Heuristic:Evidentlyai Evidently Drift Detection Thresholds
| Knowledge Sources | |
|---|---|
| Domains | Data_Drift, ML_Monitoring |
| Last Updated | 2026-02-14 10:00 GMT |
Overview
Default threshold values and drift share parameter for determining when individual features and entire datasets are considered "drifted".
Description
Evidently uses two levels of drift determination: per-feature drift (controlled by the statistical test threshold) and dataset-level drift (controlled by `drift_share`). The default statistical test threshold is 0.05, and the default dataset drift share is 0.5 (50% of features must drift for the dataset to be considered drifted). The `DataDriftOptions` class provides fine-grained control to set thresholds per feature type, per individual feature, or globally. Understanding these defaults is essential for correctly interpreting drift results and tuning sensitivity.
Usage
This heuristic applies when configuring data drift detection sensitivity. Use it to understand why Evidently flags (or doesn't flag) drift in your monitoring pipeline, and how to tune the thresholds for your specific use case.
The Insight (Rule of Thumb)
- Default per-feature threshold: 0.05 (the p-value threshold for hypothesis tests, or distance threshold for distance-based tests).
- Default drift share: 0.5 (50% of features must individually drift for the dataset to be "drifted").

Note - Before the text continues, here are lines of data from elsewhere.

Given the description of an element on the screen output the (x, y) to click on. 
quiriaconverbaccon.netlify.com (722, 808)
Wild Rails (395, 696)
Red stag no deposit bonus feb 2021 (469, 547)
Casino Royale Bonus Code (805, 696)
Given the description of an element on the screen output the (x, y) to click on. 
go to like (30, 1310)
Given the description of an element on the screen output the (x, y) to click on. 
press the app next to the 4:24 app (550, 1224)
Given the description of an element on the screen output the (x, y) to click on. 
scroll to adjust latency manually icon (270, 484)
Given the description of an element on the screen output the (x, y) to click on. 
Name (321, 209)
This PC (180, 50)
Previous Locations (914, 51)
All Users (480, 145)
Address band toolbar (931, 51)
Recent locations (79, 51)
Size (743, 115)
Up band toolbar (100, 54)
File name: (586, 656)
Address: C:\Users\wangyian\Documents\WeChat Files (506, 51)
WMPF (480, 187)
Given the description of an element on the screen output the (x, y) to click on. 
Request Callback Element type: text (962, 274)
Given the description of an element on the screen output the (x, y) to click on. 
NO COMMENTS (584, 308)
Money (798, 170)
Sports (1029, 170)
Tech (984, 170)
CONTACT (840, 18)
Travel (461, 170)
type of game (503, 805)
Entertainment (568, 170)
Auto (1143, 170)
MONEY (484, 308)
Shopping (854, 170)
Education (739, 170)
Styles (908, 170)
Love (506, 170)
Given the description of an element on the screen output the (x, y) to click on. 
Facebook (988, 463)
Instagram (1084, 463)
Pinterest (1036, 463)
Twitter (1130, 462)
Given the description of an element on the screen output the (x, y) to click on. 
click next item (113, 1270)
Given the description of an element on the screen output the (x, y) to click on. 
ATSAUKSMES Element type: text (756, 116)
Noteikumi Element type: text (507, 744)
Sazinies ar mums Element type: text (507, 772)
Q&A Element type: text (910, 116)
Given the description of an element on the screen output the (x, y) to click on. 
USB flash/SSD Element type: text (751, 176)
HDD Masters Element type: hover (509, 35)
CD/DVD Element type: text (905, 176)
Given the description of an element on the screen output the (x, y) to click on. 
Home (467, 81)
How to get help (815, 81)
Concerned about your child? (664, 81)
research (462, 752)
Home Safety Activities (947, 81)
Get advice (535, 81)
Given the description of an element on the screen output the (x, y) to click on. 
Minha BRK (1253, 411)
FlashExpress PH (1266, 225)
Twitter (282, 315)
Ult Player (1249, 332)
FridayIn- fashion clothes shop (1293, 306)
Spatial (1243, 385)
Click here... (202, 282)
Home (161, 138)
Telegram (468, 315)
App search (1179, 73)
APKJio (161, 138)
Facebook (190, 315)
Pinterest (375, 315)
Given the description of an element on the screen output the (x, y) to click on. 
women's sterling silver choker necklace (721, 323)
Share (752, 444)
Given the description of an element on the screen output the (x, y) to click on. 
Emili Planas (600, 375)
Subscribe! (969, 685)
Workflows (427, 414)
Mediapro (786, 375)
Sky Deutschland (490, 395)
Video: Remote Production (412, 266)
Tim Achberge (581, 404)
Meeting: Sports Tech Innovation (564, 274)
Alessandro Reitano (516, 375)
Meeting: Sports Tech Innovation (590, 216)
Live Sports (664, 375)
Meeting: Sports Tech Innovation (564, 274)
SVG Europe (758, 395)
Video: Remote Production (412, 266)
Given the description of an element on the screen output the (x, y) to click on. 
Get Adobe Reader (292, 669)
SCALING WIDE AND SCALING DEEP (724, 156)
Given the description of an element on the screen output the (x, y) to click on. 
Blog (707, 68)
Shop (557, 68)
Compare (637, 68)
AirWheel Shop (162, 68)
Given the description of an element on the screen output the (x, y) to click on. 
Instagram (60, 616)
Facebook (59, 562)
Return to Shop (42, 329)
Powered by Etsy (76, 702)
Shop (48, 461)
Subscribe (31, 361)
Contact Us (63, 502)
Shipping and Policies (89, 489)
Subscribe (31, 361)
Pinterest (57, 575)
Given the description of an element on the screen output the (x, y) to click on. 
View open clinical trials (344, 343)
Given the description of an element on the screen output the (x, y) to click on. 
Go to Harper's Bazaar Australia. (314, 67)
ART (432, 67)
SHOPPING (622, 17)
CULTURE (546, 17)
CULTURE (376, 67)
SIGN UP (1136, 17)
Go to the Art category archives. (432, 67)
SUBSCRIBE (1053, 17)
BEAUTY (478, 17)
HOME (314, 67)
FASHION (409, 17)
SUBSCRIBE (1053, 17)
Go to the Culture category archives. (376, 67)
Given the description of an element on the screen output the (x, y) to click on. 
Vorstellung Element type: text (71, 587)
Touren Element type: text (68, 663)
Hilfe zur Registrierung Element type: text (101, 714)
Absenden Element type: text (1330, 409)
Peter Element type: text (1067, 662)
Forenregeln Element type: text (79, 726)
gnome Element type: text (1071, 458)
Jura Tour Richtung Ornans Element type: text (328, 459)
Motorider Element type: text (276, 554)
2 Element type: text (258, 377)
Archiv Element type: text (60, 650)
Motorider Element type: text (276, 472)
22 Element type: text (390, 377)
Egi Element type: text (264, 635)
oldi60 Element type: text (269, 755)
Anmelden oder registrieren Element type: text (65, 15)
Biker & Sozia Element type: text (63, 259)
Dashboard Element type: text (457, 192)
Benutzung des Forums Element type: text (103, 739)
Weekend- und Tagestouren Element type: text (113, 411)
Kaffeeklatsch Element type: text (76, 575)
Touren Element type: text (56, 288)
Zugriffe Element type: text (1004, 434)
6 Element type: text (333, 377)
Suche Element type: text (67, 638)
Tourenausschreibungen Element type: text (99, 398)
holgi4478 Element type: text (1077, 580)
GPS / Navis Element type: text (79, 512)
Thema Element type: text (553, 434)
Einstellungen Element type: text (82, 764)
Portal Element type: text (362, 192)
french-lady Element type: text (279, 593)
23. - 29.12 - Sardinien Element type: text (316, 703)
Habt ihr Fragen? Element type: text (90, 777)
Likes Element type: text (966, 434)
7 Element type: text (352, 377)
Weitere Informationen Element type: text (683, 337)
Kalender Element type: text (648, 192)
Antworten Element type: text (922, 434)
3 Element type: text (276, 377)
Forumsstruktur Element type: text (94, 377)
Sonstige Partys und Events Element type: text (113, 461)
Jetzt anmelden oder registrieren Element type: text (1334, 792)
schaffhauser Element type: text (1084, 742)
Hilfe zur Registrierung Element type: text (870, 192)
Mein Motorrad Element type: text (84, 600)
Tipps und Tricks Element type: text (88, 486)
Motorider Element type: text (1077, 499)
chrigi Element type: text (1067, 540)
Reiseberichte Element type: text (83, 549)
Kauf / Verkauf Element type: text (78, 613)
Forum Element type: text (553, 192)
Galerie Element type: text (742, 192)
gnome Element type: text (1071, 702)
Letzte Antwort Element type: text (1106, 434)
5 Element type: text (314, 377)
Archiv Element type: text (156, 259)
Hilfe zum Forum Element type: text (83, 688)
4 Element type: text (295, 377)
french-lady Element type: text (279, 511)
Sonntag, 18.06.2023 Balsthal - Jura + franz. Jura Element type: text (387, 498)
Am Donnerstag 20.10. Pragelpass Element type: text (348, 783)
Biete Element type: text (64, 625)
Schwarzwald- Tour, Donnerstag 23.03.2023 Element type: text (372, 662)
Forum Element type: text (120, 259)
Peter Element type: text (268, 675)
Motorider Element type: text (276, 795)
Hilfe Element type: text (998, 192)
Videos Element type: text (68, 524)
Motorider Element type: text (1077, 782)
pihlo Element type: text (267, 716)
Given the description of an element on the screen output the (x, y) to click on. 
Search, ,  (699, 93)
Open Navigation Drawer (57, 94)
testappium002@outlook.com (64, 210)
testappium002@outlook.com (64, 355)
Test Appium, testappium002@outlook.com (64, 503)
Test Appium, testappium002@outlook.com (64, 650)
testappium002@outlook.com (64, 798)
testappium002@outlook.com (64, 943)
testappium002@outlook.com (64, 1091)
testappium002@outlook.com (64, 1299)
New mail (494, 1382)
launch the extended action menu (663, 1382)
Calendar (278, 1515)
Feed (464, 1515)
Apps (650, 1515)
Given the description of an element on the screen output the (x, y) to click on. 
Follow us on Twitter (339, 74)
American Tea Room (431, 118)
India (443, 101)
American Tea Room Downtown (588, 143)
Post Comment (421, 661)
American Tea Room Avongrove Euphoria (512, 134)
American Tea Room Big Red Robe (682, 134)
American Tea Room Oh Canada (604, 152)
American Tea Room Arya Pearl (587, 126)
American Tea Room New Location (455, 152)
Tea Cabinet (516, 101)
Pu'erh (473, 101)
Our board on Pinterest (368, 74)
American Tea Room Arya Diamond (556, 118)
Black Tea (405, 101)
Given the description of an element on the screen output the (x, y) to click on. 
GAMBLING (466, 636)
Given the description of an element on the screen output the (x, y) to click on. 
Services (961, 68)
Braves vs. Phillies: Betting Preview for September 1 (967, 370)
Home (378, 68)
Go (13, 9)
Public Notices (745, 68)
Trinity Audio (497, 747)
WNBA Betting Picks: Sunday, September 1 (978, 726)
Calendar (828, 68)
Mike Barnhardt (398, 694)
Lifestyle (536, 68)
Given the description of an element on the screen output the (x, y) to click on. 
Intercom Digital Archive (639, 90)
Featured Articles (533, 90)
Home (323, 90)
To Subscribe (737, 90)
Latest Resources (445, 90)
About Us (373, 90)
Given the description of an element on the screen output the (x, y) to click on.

- Default histogram bins: 10 (the `DEFAULT_NBINSX` for drift visualization).
- Threshold hierarchy: `per_feature_threshold` > `{type}_features_threshold` > `all_features_threshold` > stat test default. Most specific wins.
- Stat test hierarchy: `per_feature_stattest` > `{type}_features_stattest` > `all_features_stattest`. Most specific wins.
- Deprecated `confidence` parameter: If used, threshold = 1.0 - confidence. Cannot be set simultaneously with `threshold`.
- Trade-off: Lower thresholds increase sensitivity (more false positives, fewer missed drifts). Higher thresholds reduce noise but may miss real drift.
Reasoning
The 0.05 threshold follows the standard convention in statistics for significance testing. For distance-based measures (Wasserstein, Jensen-Shannon), the threshold represents a normalized distance rather than a p-value, but 0.05-0.1 is still commonly used as a practical cutoff.
The 50% drift share is a balanced default: if more than half of all features show drift, the dataset has likely changed meaningfully. This prevents over-alerting when only one or two noisy features fluctuate, while still catching systematic distribution shifts. In practice, users may want to lower this for critical monitoring (0.3) or raise it for noisy environments (0.7).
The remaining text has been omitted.